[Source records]

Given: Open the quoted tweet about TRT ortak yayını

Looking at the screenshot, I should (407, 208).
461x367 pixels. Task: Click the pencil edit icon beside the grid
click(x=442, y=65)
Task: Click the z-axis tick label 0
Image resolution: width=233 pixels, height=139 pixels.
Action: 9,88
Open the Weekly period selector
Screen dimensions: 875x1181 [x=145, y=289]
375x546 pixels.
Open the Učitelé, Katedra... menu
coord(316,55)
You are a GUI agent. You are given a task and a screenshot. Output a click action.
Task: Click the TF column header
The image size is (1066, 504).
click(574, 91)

...

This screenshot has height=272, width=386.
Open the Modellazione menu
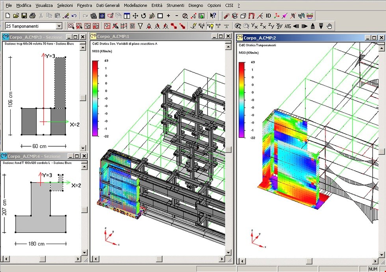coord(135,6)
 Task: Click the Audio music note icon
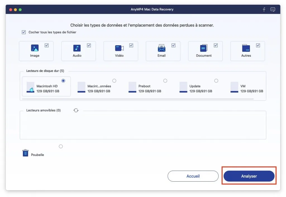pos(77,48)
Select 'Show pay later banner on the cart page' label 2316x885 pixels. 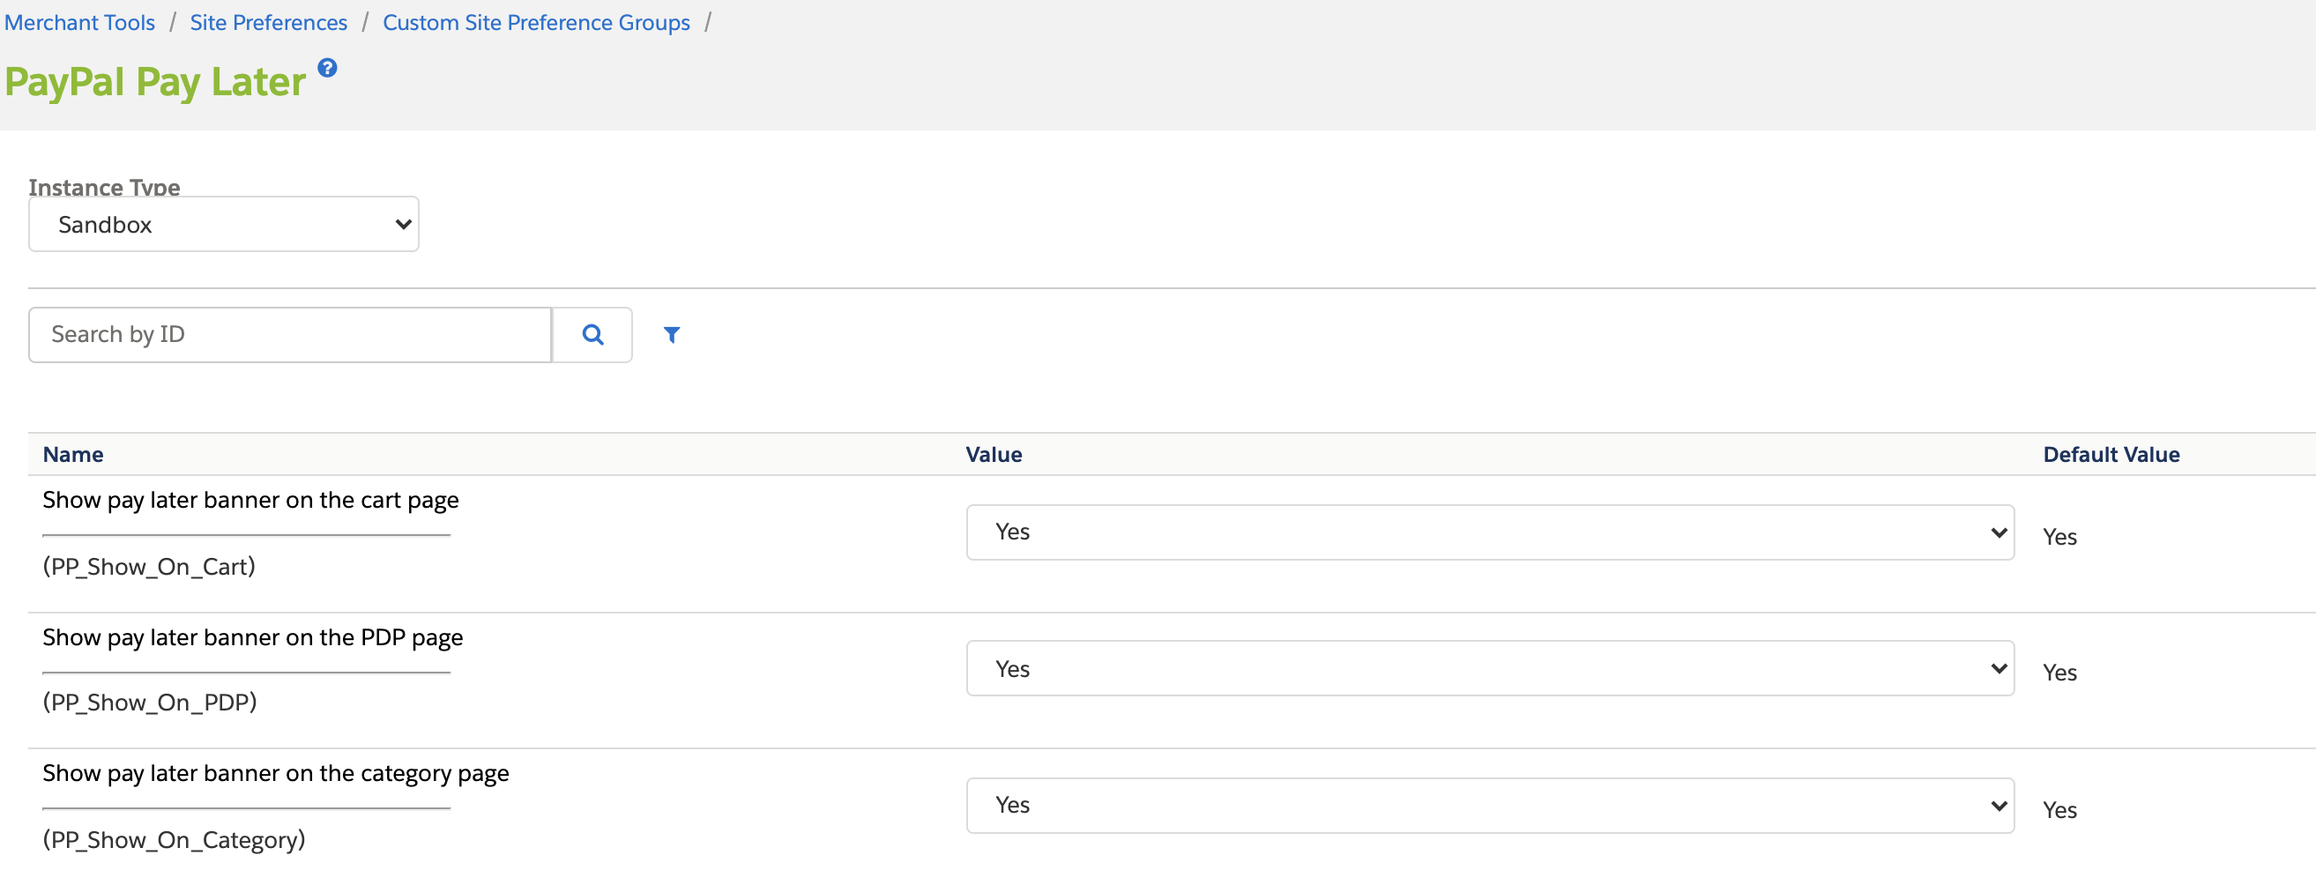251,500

...

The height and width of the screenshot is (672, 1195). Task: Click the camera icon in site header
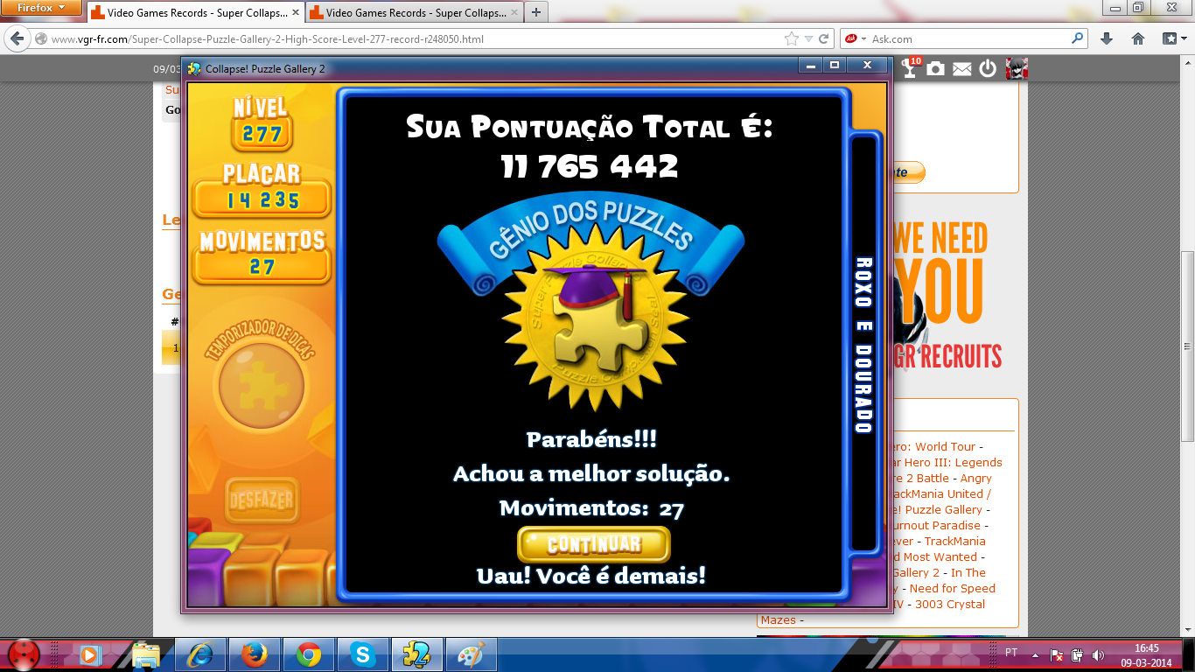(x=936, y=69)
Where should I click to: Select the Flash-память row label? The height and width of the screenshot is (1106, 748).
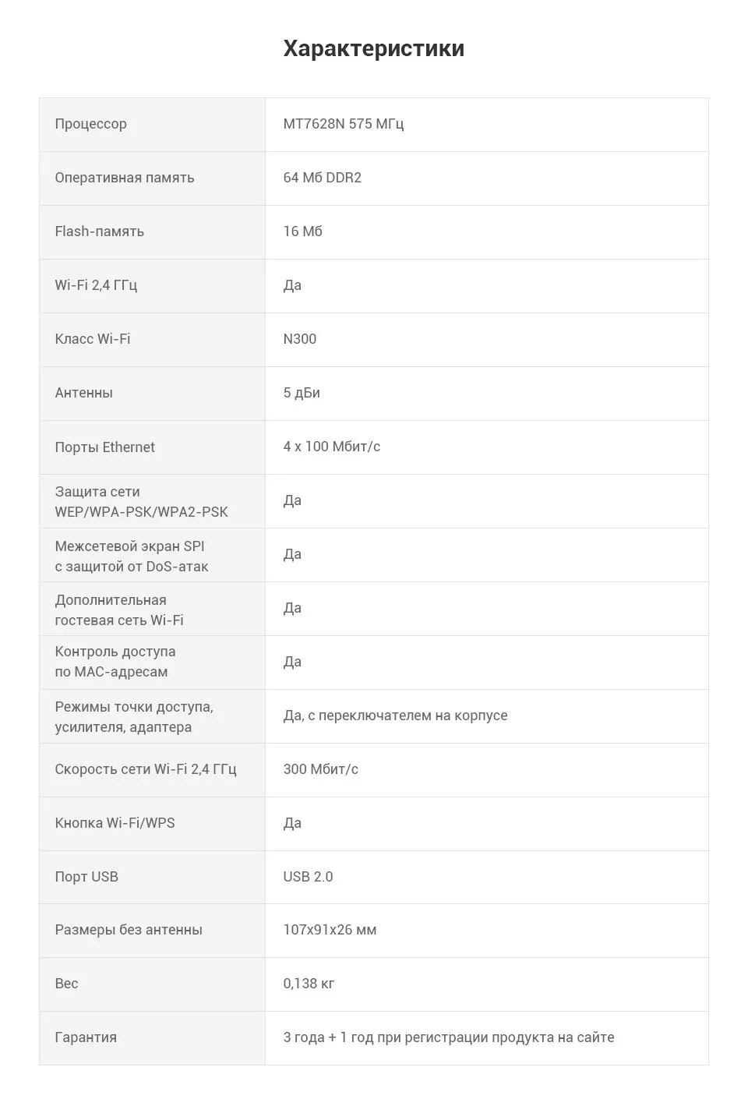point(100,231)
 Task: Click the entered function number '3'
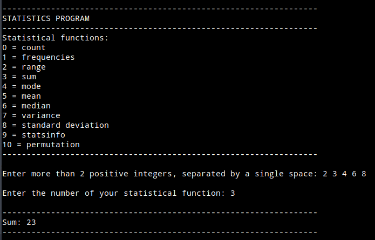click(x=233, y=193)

**Goal:** Edit the entries from the line containing "Where should I" down to the line containing "click(x=233, y=193)" by changing "row label" to "row header" and leaving everything else as it is. Don't include the pictures in the answer.

**Completed task:**
Where should I click to: Select the Flash-память row header? The height and width of the screenshot is (1106, 748).
point(100,231)
 Task: Click the entered function number '3'
click(x=233, y=193)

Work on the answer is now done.